Most people assume their AI agent picks up right where things left off.

It doesn't. Not by default. Not even close.

Every new session starts with zero knowledge of what you built last week, what project you're in the middle of, or how you like to work. The model knows nothing about you except what's in the current conversation window.

I ran into this hard. Started a session, referenced a pipeline I'd spent 20 hours building, and Claude had no idea what I was talking about. Had to re-explain everything. Again.

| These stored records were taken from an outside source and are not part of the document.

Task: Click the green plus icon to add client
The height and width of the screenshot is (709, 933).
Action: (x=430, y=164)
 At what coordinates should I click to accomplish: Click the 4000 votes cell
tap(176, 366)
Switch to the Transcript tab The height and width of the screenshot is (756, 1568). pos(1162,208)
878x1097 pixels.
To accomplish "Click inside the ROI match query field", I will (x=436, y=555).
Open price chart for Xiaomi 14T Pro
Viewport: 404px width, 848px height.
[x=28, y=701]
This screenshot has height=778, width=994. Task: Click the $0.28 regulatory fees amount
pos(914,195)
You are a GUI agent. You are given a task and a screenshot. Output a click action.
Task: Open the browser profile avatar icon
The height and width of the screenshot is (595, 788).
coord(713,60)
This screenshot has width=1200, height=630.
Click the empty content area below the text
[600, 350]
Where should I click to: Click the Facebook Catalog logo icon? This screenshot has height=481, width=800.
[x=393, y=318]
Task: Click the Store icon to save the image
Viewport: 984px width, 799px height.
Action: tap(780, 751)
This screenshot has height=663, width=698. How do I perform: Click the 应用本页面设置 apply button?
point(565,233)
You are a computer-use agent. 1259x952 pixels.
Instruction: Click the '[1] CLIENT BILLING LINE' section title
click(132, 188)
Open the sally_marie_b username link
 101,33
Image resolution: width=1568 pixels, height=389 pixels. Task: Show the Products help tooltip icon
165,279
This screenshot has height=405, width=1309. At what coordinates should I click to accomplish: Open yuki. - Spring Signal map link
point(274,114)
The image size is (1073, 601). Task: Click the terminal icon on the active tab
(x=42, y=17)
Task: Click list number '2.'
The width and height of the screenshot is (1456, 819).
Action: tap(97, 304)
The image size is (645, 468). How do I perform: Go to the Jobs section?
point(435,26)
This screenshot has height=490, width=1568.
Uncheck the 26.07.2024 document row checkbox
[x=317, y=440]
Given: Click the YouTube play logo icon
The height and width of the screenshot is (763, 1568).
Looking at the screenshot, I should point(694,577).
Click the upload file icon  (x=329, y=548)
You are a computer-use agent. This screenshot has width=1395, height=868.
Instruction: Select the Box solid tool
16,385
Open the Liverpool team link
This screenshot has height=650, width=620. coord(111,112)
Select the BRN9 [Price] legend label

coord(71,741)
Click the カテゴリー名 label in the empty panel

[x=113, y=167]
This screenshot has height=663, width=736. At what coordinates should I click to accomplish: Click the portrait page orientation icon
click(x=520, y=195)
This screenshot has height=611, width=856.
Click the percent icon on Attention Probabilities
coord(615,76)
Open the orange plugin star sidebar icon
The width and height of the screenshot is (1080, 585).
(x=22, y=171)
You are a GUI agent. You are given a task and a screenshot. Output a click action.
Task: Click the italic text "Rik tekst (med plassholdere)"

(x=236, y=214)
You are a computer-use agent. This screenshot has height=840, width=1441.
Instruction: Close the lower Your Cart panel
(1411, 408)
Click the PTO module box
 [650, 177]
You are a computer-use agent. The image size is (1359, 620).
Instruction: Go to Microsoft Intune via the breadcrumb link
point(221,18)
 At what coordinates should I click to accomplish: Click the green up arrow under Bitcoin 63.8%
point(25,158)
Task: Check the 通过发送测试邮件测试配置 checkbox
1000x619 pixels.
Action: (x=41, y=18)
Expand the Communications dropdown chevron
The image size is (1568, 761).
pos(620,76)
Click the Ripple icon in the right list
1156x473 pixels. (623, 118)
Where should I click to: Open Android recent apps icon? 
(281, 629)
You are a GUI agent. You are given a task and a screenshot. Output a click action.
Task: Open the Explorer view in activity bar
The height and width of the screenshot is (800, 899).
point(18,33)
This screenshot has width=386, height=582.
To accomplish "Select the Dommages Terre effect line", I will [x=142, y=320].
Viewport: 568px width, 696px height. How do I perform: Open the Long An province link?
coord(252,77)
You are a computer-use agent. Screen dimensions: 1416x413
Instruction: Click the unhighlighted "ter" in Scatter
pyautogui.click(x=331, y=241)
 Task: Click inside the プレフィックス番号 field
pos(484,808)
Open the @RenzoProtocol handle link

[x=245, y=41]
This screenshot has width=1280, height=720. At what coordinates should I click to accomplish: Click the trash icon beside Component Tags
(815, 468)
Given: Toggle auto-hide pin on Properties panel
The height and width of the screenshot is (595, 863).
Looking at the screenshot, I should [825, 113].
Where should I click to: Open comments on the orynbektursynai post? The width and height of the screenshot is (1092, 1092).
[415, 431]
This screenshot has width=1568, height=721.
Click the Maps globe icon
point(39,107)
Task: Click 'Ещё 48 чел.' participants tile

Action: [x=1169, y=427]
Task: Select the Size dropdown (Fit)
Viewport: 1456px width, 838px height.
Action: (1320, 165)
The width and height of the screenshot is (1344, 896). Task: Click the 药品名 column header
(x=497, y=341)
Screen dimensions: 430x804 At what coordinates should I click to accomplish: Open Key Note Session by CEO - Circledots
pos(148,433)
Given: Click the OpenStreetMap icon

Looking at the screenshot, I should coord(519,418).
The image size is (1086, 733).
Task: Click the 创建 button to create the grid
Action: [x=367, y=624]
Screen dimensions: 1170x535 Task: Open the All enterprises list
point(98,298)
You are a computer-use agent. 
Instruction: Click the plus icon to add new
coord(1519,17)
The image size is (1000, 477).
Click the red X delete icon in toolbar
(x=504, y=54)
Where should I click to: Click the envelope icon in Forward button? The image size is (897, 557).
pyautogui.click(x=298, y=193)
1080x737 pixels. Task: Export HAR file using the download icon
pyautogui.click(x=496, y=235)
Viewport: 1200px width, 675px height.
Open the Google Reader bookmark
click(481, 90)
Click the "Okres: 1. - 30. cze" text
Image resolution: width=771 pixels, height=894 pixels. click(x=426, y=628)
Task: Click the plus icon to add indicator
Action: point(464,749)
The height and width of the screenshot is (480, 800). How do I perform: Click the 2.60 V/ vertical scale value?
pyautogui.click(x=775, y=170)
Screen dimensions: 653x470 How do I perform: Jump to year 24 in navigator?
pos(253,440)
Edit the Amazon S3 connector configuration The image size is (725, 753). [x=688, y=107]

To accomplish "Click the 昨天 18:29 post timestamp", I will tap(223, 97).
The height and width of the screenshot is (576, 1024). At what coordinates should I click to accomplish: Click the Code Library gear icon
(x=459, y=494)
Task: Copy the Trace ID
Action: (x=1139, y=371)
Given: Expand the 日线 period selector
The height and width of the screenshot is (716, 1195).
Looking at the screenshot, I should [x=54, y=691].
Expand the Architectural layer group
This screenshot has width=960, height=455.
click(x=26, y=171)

So I built a system. Two layers. One tells Claude how to show up. The other tells it what we're building. You need both. They're not the same thing.


Layer 1: Claude Memory (How to Work With Me)

Claude Code has a memory system. It lives in your local project folder as a set of markdown files.

Here's what it actually does: it tells Claude how to show up, not what you're working on.

Think of it like onboarding a new person on your team. Before they touch anything, you'd tell them: how you communicate, what decisions they can make on their own, what drives you crazy, what the non-negotiables are. That's memory.

My memory files cover:

  • Who I am (not my resume, my actual identity and what drives me)
  • How I write (what AI tells to never use, specific phrases, format rules)
  • Behavioral rules (never use em dashes, always share GitHub links for artifacts, follow up on background tasks)
  • Project references (where to find context on each thing I'm working on)

What memory does NOT cover: the actual work. Not the code. Not the artifacts. Not where things stand on a specific project. Not what happened in last week's sessions. That's not what it's built for.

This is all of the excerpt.